Output just after system booting:

CLIENT PROCESS PID SIZE
user compiz 7278 58688K
user Xorg 6826 133824K
user gnome-shell 6128 61312K
user Xorg 5904 42752K
user nvargus-daemon 5232 76K
total 296652K

Output with our application (app62) running:

CLIENT PROCESS PID SIZE
user app62 7905 64092K
user compiz 7278 68160K
user Xorg 6826 139008K
user gnome-shell 6128 61312K
user Xorg 5904 42752K
user nvargus-daemon 5232 76K
total 375400K

hello zhyltsov,

please use the API, NvBufferCreateEx to allocates a hardware buffer.
you may also check Multimedia API Sample Applications for reference,
thanks

Well, yeah, I’ve been doing exactly that: calling NvBufferCreateEx and using 12_camera_v4l2_cuda as a reference. It kinda works but only when the memory allocated by NvBufferCreateEx comes in one piece (physically) which is often not the case. So what can I do about that?

Hi,
It looks similar to this topic:
High CPU usage for video capturing - #14 by DaneLLL

NvBuffer is hardware DMA buffer and need to consider data alignment. Not able to be as flexible as CPU buffer. In the topic it is UYVY format with width > 4096. Another example is YUV420 in 1920x1080. The buffer is:

Y: pitch=2048 width=1920 height=1080
U: pitch=1024 width=960 height=540
V: pitch=1024 width=960 height=540

You may call NvBufferGetParams() to get the information.

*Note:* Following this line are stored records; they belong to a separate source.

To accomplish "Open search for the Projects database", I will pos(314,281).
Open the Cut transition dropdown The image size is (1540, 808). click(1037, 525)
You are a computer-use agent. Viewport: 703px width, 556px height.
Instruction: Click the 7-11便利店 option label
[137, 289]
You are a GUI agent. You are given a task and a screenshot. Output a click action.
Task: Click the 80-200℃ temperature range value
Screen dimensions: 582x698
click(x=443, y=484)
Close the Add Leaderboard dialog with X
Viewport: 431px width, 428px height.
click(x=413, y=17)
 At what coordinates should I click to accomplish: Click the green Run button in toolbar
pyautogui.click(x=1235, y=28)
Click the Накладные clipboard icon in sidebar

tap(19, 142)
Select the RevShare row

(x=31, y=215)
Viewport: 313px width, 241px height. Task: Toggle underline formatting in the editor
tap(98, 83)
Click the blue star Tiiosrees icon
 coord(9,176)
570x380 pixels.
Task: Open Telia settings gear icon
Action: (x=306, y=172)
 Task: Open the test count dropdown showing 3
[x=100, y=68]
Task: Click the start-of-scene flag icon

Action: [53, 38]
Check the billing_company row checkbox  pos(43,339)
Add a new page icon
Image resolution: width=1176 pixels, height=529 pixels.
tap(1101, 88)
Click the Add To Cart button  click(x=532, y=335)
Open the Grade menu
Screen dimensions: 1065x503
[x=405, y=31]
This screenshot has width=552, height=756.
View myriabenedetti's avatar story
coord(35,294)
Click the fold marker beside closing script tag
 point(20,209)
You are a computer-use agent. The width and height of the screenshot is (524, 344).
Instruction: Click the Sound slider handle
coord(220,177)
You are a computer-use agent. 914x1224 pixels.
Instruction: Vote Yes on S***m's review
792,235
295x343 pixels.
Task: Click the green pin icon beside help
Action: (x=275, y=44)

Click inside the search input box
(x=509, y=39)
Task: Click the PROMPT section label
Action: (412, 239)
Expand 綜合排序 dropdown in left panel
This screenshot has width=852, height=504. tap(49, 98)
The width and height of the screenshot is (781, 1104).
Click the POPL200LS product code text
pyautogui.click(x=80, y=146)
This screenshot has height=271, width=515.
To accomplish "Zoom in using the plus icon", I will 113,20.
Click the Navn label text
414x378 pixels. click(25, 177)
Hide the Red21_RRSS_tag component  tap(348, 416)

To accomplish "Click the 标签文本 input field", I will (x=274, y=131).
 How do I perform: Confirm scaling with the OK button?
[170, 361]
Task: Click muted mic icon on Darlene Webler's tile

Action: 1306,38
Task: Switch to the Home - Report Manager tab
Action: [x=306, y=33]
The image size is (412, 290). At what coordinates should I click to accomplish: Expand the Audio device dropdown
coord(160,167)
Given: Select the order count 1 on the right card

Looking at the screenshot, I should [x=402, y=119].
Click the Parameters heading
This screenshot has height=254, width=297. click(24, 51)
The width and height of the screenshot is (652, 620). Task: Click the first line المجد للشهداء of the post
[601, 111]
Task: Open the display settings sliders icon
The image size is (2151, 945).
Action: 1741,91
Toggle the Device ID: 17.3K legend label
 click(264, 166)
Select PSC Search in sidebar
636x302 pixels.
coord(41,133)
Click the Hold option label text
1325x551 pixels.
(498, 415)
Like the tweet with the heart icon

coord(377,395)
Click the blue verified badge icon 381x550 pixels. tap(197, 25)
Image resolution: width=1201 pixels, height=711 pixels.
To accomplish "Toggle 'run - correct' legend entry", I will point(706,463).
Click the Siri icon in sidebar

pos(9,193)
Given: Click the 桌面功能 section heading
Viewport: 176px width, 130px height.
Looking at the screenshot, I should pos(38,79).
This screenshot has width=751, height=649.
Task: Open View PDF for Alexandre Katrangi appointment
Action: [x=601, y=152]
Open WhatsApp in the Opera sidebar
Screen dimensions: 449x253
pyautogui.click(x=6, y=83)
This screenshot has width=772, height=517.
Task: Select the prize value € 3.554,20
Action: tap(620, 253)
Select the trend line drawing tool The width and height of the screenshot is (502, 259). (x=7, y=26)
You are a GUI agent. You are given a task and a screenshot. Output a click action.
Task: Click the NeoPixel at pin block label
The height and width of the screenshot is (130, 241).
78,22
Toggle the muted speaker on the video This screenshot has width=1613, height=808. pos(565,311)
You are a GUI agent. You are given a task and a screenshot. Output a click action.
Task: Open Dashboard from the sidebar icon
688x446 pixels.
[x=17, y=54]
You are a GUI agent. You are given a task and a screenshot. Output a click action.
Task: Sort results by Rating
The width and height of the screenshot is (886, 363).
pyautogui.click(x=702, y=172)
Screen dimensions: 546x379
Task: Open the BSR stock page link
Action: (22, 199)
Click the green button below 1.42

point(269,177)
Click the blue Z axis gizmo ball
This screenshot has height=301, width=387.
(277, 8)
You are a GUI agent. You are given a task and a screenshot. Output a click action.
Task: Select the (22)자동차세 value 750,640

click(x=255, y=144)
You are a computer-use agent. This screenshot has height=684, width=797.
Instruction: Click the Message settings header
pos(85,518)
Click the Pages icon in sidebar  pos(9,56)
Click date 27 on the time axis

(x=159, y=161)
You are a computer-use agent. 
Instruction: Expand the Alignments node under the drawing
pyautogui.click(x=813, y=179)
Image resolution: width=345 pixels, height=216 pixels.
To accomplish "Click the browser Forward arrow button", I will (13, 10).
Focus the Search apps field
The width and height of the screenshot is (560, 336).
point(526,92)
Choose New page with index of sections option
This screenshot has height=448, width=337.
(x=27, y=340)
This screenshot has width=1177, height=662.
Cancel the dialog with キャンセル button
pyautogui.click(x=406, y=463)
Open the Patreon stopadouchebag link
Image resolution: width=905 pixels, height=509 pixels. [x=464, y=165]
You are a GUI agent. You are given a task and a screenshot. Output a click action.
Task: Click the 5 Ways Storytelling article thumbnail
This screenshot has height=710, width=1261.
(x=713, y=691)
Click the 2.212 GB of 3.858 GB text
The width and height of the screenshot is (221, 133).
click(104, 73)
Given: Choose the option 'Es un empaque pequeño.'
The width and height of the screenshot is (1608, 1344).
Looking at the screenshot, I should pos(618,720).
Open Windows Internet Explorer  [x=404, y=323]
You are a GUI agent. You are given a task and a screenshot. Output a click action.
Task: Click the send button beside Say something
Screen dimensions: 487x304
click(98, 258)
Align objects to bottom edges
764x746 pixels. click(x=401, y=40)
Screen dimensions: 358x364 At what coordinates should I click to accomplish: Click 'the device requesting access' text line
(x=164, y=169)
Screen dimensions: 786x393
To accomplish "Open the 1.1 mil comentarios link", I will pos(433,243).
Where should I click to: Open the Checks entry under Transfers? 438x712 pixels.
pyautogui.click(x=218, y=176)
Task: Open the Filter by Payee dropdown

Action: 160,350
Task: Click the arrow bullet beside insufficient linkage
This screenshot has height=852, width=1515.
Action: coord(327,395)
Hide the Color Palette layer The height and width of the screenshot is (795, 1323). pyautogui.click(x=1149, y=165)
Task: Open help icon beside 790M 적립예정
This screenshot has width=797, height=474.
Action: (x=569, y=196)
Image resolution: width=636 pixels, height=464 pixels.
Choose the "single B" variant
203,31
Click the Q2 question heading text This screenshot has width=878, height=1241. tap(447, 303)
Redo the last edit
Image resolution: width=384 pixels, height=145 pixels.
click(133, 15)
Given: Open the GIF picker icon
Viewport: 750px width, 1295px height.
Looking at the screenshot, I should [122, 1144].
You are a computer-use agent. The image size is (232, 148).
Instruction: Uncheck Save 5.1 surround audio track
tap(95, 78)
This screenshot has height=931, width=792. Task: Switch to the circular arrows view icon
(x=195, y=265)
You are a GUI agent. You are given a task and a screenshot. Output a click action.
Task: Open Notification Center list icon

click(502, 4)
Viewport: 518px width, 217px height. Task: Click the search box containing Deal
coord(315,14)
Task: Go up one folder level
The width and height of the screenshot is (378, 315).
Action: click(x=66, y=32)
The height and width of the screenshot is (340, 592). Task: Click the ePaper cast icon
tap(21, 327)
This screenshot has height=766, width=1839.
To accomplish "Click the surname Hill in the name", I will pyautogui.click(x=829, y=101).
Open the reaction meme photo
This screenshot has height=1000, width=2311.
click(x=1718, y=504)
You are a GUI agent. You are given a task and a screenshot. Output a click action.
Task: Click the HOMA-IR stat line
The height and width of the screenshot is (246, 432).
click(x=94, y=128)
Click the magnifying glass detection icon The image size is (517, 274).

Could you please elaborate on the similarities you see with my problem? I am well aware that NvBuffer created with NvBufferLayout_Pitched as layout parameter will be pitched and its size will be different.

So let’s put it that way: is there a way (for example via device tree) to reserve more memory for nvmap_dmabuf to use while allocating NvBuffer?

hello zhyltsov,

by default, NvMap allocates from System Heap. please check $ cat /proc/meminfo | grep MemAvailable for available memory size.
there is reserved-memory node in device tree, which reserves memory for carveouts. size in the node to reserve the amount of memory, NvMap only manages for VPR carveout. if you allocates it from reserved-memory, then it applies to your use-case.
for example,

        reserved-memory {
                ...
                vpr-carveout {
                        compatible = "nvidia,vpr-carveout";
                        size = <0x0 0x19000000>;
                        alignment = <0x0 0x400000>;
                        alloc-ranges = <0x0 0x80000000 0x0 0x70000000>;

VPR memory sounds nice, it’s CMA and there is a lot of it available. The question now is how to get the privilege for our application to use it since it’s protected?

VPR memory is limited to specific clients like NvDec, hence PCIe device can’t use it.
Can you check if “NVRM_MEM_HANDLE_SET_CONTIGUOUS_ATTR” is available as part of libnvrm_mem library?

1 Like

What would be the best way to do it?

Set this attribute while creating handle(before calling NvRmMemHandleAllocAttr)
NVRM_MEM_HANDLE_SET_CONTIGUOUS_ATTR(NvRmMemAttr,1);

So, we’ve ended up implementing a scatter-gather DMA on the FPGA side, so contiguous allocations are no longer of concern. Still it would be nice to have a solid reference for things that can and cannot be controlled when allocating nvbuffers.